▸ Set task 1
Rewrite the film-winding patent between "A process for" and "new bobbin .", inclusive, putting "reserve" wherever "standby" appears.
▸ Set task 2
Reproduce, unchanged, the lines of the location entries between the lines holding "Select the column header Значение" and "pyautogui.click(x=269, y=165)", inclusive.

# Start of Source document

EP1234789A2

EP1234789A2 - Process and machine for winding thermoplastic film in bobbins of chosen size

Info

Publication number: EP1234789A2
Application number: EP02003229A
Authority: EP
Inventors: Guiseppe Dario Brambilla; Marco Maria Bombonato
Original assignee: Manuli Stretch SpA
Current assignee: Manuli Stretch SpA
Priority date: 2001-02-27
Filing date: 2002-02-20
Publication date: 2002-08-28
Also published as: ITMI20010389A1; US20020117577A1

Abstract

A process for the continuous winding, with an automatic cycle, of thermoplastic film in bobbins of a chosen size directly from the film production apparatus or from large bobbins, wherein the wound bobbin (3), by means of automatic operations, is unloaded from the working seat (after cutting the film being wound), the spindle (2) of the cardboard core-spindle assembly is deflated of air, the bobbin (3) is removed from the spindle (2) and the spindle (2) is inserted in a new cardboard core and then inflated with air in order to rigidly couple the cardboard core with the spindle (2), and finally the new cardboard core-spindle assembly, after spraying onto the cardboard core a film of glue for the adhesion of the film, is placed in standby, waiting to be inserted in the working seat in order to begin the winding of a new bobbin .

# End of Source document
# Start of Data provided

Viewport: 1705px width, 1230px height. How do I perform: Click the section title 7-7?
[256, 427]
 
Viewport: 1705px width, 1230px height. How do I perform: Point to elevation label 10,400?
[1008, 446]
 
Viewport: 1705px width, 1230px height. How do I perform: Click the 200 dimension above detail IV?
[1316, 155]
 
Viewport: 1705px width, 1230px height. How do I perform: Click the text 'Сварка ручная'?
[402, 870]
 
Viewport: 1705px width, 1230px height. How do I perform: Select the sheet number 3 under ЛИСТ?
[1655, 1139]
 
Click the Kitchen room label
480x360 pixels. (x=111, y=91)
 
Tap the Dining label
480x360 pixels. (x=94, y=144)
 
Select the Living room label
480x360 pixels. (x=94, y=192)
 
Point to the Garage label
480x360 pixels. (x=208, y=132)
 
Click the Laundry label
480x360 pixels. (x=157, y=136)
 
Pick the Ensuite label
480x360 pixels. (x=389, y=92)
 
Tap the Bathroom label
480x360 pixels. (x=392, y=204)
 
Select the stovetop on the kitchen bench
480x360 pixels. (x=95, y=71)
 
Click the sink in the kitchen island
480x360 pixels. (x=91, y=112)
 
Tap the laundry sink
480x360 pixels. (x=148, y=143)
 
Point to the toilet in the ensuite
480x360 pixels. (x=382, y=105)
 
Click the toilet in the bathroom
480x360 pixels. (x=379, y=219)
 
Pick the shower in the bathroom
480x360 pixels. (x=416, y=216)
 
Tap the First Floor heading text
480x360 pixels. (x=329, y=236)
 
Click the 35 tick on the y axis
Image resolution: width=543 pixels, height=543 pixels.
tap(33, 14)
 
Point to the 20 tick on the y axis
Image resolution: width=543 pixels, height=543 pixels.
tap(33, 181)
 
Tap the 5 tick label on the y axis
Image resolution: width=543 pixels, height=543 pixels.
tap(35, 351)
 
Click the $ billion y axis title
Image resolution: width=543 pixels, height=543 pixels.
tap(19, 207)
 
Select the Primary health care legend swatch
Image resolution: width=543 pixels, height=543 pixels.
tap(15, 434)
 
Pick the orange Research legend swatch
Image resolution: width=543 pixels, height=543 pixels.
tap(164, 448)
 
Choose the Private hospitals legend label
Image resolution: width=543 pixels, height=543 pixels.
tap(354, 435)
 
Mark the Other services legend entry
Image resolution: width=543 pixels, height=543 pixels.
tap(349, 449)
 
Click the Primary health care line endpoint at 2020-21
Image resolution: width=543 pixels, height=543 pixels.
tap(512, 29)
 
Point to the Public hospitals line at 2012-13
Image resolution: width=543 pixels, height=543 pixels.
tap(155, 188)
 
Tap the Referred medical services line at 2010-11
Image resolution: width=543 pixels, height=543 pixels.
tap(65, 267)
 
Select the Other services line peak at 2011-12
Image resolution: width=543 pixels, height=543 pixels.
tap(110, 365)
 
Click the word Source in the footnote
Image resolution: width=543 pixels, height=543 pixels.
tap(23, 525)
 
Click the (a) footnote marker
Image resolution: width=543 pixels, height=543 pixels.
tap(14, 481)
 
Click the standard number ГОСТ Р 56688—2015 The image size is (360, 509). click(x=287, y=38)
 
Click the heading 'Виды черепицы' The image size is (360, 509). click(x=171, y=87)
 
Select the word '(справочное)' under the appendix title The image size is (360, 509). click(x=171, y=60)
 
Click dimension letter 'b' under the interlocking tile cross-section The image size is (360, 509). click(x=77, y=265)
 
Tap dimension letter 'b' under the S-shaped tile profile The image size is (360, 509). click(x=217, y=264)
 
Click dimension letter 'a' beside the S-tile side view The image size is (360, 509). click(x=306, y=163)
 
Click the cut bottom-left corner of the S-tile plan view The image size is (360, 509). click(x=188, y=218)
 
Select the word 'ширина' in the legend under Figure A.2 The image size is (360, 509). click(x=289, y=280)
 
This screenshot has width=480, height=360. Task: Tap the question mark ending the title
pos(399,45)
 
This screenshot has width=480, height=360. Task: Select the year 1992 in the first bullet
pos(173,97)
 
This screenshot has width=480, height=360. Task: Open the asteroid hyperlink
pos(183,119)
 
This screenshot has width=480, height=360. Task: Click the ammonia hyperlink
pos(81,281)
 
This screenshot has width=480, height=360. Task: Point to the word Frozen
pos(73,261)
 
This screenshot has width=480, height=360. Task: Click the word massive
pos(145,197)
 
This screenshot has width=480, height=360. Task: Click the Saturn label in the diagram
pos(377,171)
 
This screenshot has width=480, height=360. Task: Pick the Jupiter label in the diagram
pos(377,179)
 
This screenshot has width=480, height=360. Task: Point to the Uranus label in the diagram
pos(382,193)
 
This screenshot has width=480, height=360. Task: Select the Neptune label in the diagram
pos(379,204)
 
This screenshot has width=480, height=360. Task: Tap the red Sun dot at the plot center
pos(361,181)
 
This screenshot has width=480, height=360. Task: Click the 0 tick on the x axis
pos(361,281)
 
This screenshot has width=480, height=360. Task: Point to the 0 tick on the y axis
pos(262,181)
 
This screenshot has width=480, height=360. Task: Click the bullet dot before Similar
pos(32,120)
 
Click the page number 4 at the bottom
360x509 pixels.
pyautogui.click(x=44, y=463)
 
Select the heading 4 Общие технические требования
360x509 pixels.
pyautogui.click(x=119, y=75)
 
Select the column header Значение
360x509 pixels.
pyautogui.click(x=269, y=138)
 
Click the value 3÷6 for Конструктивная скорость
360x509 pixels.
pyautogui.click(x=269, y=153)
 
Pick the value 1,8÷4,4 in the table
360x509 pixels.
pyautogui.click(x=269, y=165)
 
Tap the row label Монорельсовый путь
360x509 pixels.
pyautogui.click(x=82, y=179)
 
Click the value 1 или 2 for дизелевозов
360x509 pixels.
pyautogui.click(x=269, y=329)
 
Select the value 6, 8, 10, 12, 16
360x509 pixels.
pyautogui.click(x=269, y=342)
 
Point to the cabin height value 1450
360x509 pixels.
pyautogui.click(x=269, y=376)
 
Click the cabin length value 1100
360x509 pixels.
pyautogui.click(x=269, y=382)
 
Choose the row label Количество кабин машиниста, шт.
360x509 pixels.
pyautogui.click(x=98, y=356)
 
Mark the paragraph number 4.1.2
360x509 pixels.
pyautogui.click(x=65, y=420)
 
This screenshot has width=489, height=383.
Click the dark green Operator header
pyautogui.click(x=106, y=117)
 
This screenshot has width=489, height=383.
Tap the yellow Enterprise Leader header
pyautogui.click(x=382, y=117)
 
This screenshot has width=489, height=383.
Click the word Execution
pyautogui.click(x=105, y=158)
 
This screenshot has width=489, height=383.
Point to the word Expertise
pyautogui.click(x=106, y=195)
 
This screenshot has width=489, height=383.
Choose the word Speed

# End of Data provided

▸ Final answer 1
A process for the continuous winding, with an automatic cycle, of thermoplastic film in bobbins of a chosen size directly from the film production apparatus or from large bobbins, wherein the wound bobbin (3), by means of automatic operations, is unloaded from the working seat (after cutting the film being wound), the spindle (2) of the cardboard core-spindle assembly is deflated of air, the bobbin (3) is removed from the spindle (2) and the spindle (2) is inserted in a new cardboard core and then inflated with air in order to rigidly couple the cardboard core with the spindle (2), and finally the new cardboard core-spindle assembly, after spraying onto the cardboard core a film of glue for the adhesion of the film, is placed in reserve, waiting to be inserted in the working seat in order to begin the winding of a new bobbin .

▸ Final answer 2
Select the column header Значение
360x509 pixels.
pyautogui.click(x=269, y=138)
 
Click the value 3÷6 for Конструктивная скорость
360x509 pixels.
pyautogui.click(x=269, y=153)
 
Pick the value 1,8÷4,4 in the table
360x509 pixels.
pyautogui.click(x=269, y=165)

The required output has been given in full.